Most upvoted comments

Hey @Taekyoon, FAISSDocumentStore is a little special here. Under the hood it contains a sql database and a FAISS index. The sql database needs to be backed by file storage all the time, so it is stored automatically. The FAISS index on the other hand lives entirely in-memory and there is no automatic saving to disk taking place. That’s why FAISSDocumentStore has the save() method. This will write the FAISS index to disk. Furthermore you also have to load the previously stored FAISS index explicitly again. This works by calling the load() class method or passing faiss_index_path to the constructor. So you would basically first have to check whether there is a stored FAISS index on disk and decide if you want to create a new FAISSDocumentStore or use an existing one like:

if os.path.exists(configs.faiss_index_path):
    document_store = FAISSDocumentStore.load(configs.faiss_index_path)
else:
    document_store = FAISSDocumentStore(vector_dim=configs.hidden_dims, faiss_index_factory_str=configs.faiss_index)

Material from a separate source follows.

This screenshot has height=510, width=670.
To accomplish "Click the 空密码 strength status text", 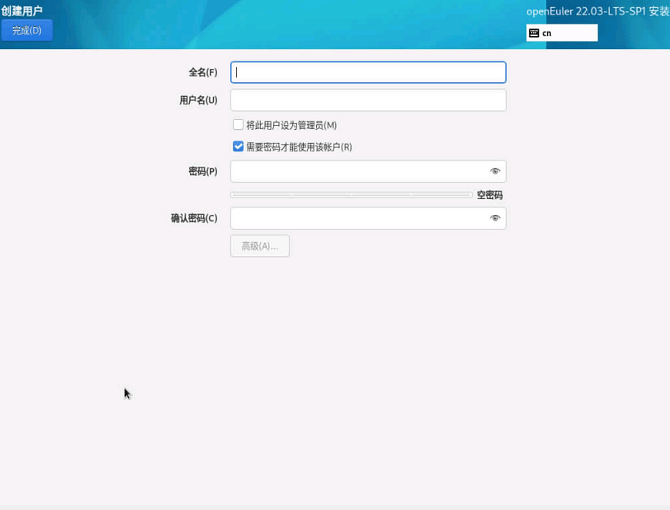I will click(490, 195).
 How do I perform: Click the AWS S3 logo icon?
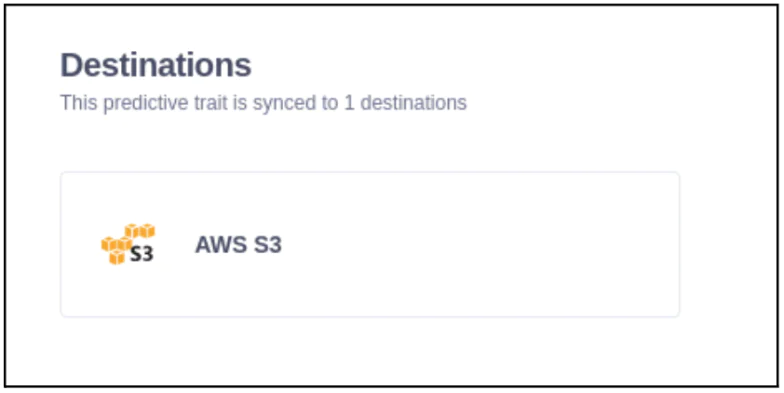pos(128,244)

@bogdankostic how do you do that? When creating a faiss document store, a ‘faiss_document_store.db’ file is created - how can I create a different one? TIA

Done deepset-ai/haystack-tutorials#38

Sounds good! let me try 😃 Thanks!

Sorry, I couldn’t get a message from the comment above. @tstadel I was thinking about the function or option to remove sql file while remove FAISSDocumentStore object, so that we don’t have to consider about “Is the db file exist?” before recreate FAISSDocumentStore again.